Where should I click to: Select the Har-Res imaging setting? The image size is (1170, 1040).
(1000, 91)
++++++++++++++++++++
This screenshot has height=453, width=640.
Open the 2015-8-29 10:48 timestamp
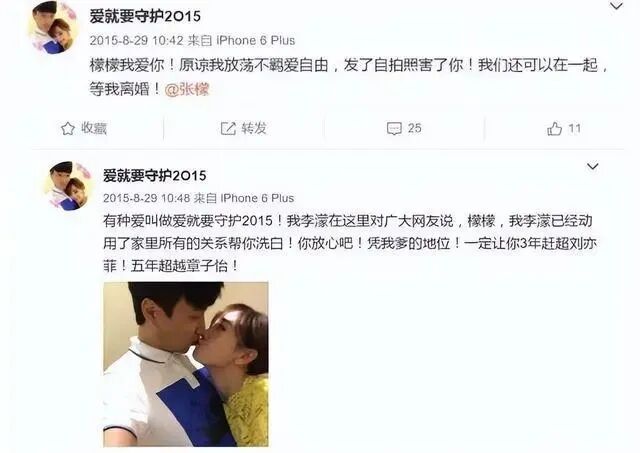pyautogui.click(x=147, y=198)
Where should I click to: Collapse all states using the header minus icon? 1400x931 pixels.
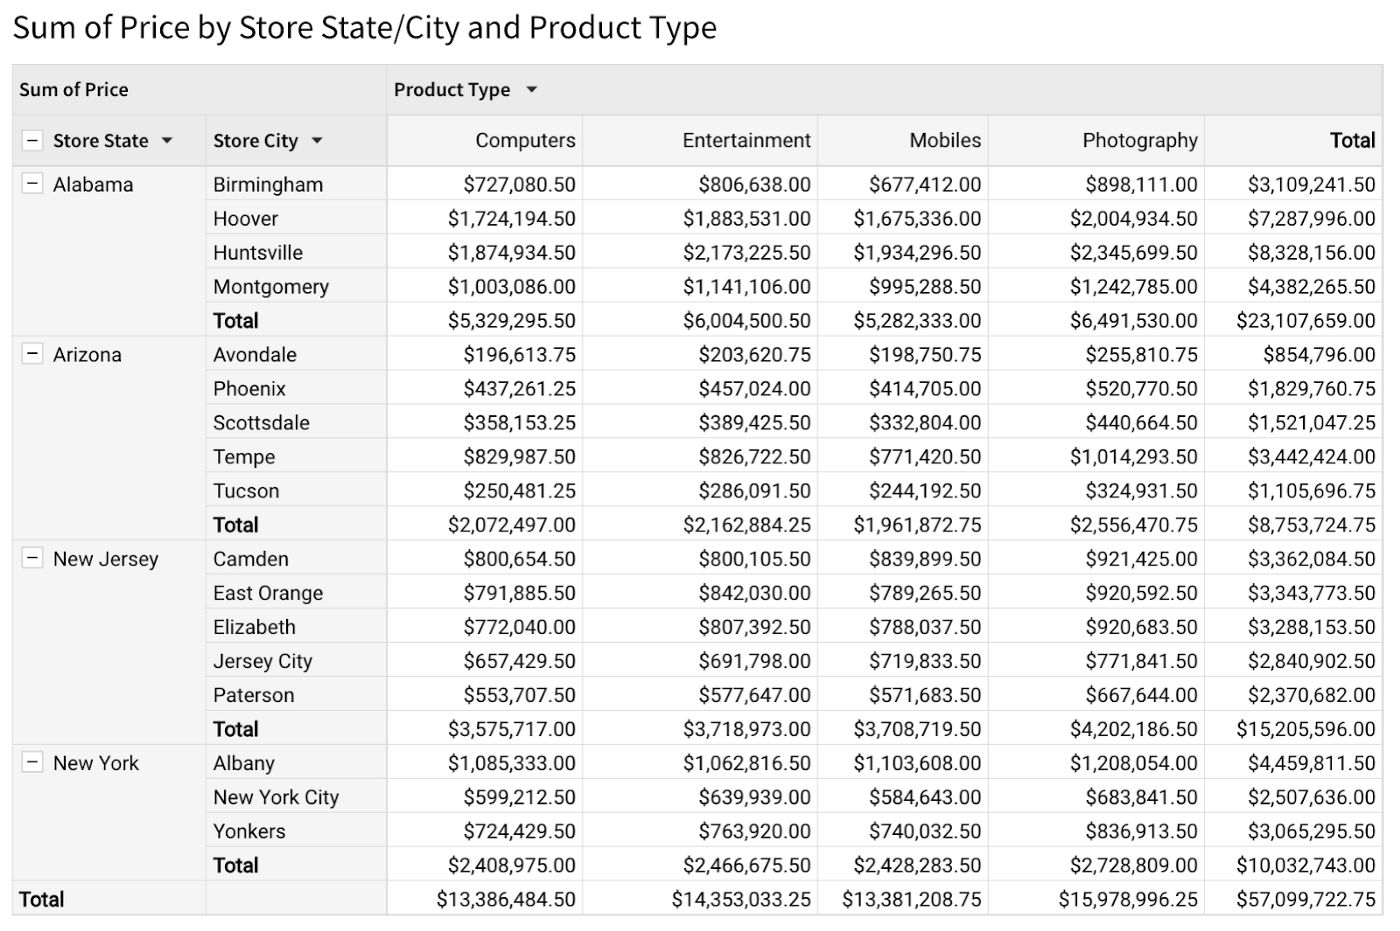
++++++++++++++++++++
» Exercise brief
Could you write out exactly the lines of the data above that run from the one holding "This screenshot has height=453, width=640." to the one holding "Where should I click to: Collapse", with both ends in and all pictures out?

» Result of the exercise
This screenshot has height=453, width=640.
Open the 2015-8-29 10:48 timestamp
pyautogui.click(x=147, y=198)
Where should I click to: Collapse all states using the header minus icon? 1400x931 pixels.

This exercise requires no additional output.